Congestive heart failure (CHF): A condition in which the heart gradually fails in its ability to deliver blood to the tissues of the body. The result is a buildup of fluid in the legs, ankles and feet, and a backup of fluid into the lungs, leading to SOB. CHF can be caused by heart attack or heart disease.
Chronic obstructive pulmonary disease (COPD): A group of lung diseases, including chronic bronchitis and emphysema, which limit the flow of air into and out of the lungs. Approximately 80% of all cases are caused by heavy, long-term cigarette smoking. Other causes include repeated infections, such as pneumonia, and inhalation of toxic agents, such as industrial gases.
The main signs and symptoms are SOB, chronic cough, fatigue, weight loss, and excess mucus production (bronchitis). Although COPD cannot be cured, it can be treated. A patient may use an inhaler or supplemental oxygen to help breathe better. People who quit smoking will also stop, or at least slow, the progression of emphysema. Exercise (with medical clearance), proper diet, adequate rest, and stress management will also help prevent exacerbation of COPD.
Respiratory Illnesses Croup is usually seen in children ages 3 months to 3 years, with age 21 months being the most common. Croup is caused by viral agents and is characterized by a barking cough, stridor (a high-pitched sound during obstructed breathing), wheezing, mild retractions and fever.
Signs and Symptoms: Difficulty breathing Inability to swallow Tripod position Hoarseness Retractions (pulling inward of the ribcage)

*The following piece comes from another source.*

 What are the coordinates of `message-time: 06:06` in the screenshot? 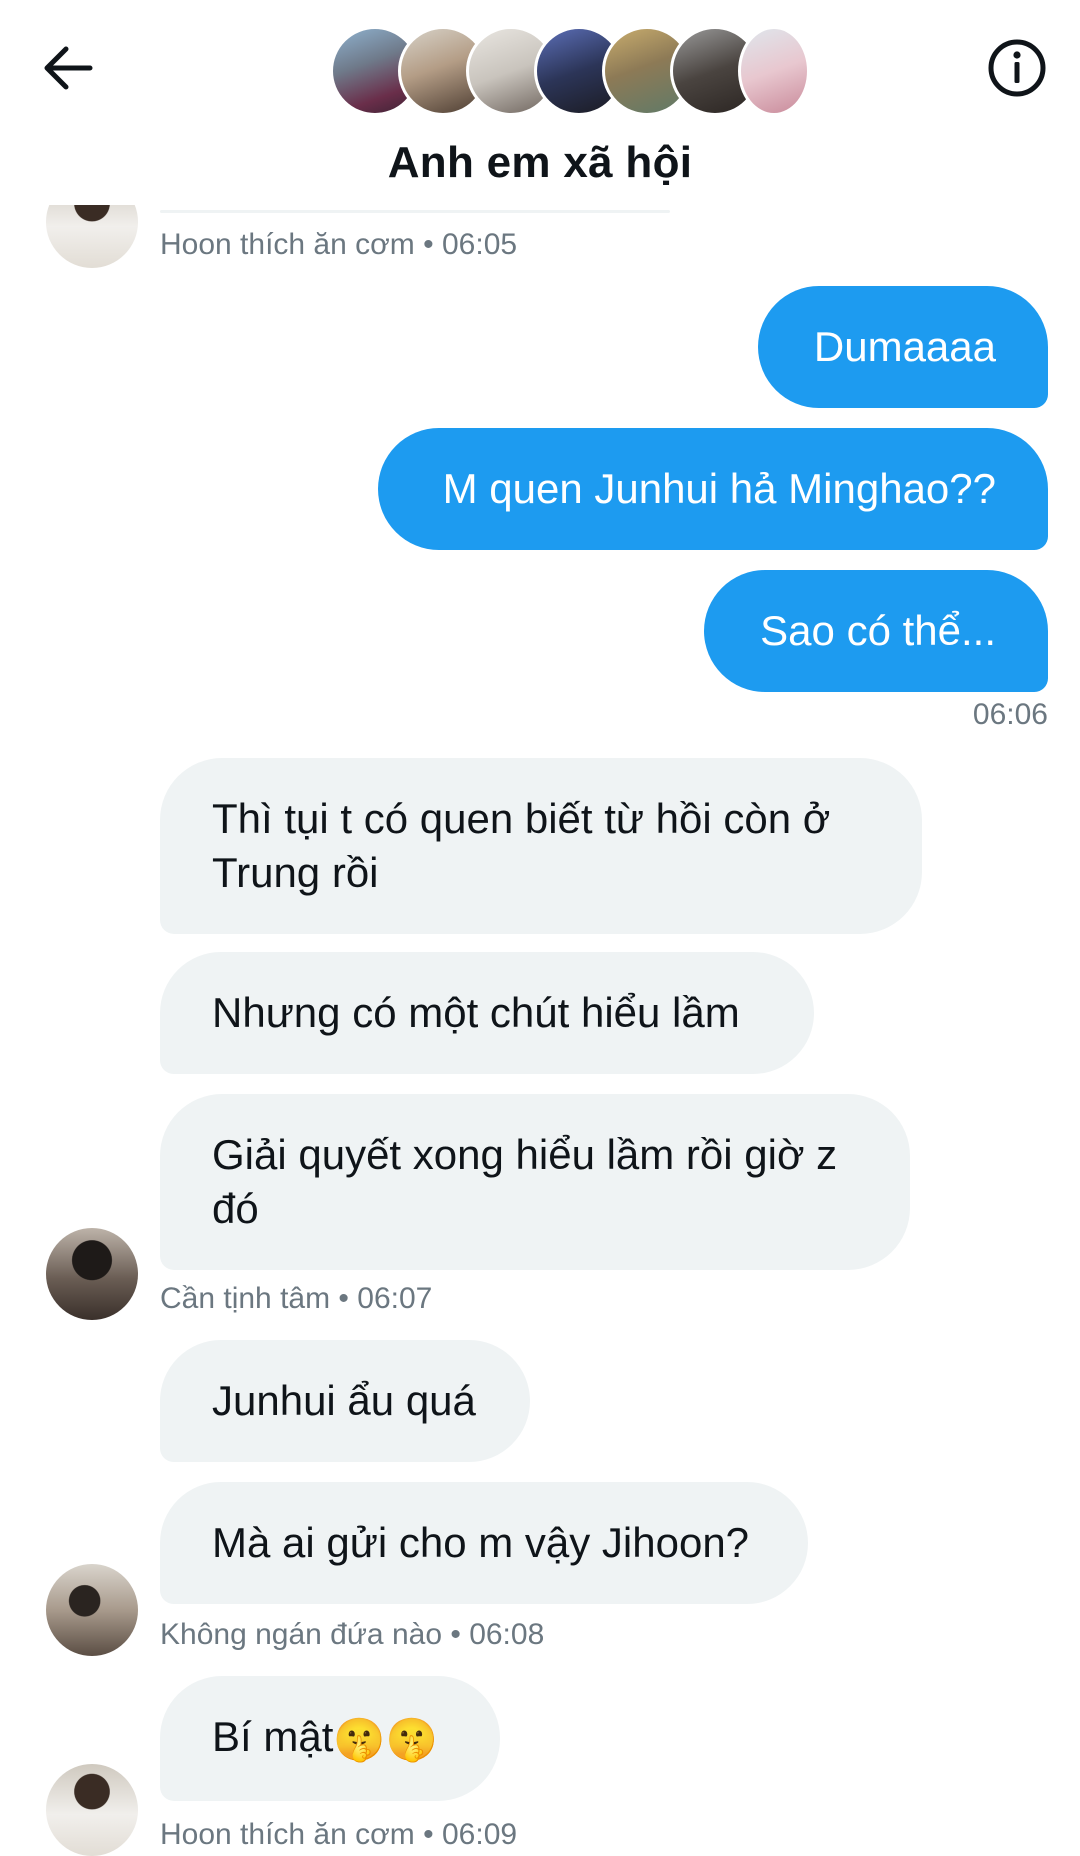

Barking cough Fever Treatment: 1. Assess response, breathing, circulation and appearance. 2. High humidity therapy (Fill bathtub or sink with hot, steamy, water.) 3. Use humidifier if available. 4. Give ibuprofen and use cooling measures for fever. If fever should spike greater than 102° F, notify a physician.
Respiratory Syncytial Virus (RSV) is a common virus that causes cold-like symptoms in adults and older children, but can be more serious in babies. It is more prevalent in the infant/toddler age group. It commonly occurs in the fall/winter months.
Signs and Symptoms: Low-grade fever Slight cough Profuse, thick, clear nasal secretions Watery eyes Labored, rapid breathing; shortness of breath.
Treatment: 1. Bed rest 2. Encourage fluids (to thin the secretions and prevent dehydration). 3. Suction nose with bulb syringe to clear nasal passageway.
Pneumonia is a respiratory condition that affects millions of people of all ages in the U.S. each year. It can be especially serious for older adults or those with chronic illnesses. Pneumonia can be caused by various agents (e.g. bacterial infections, viral infections, aspiration). The infection can destroy lung tissue and cause fluid build-up in the surrounding normal lung tissue.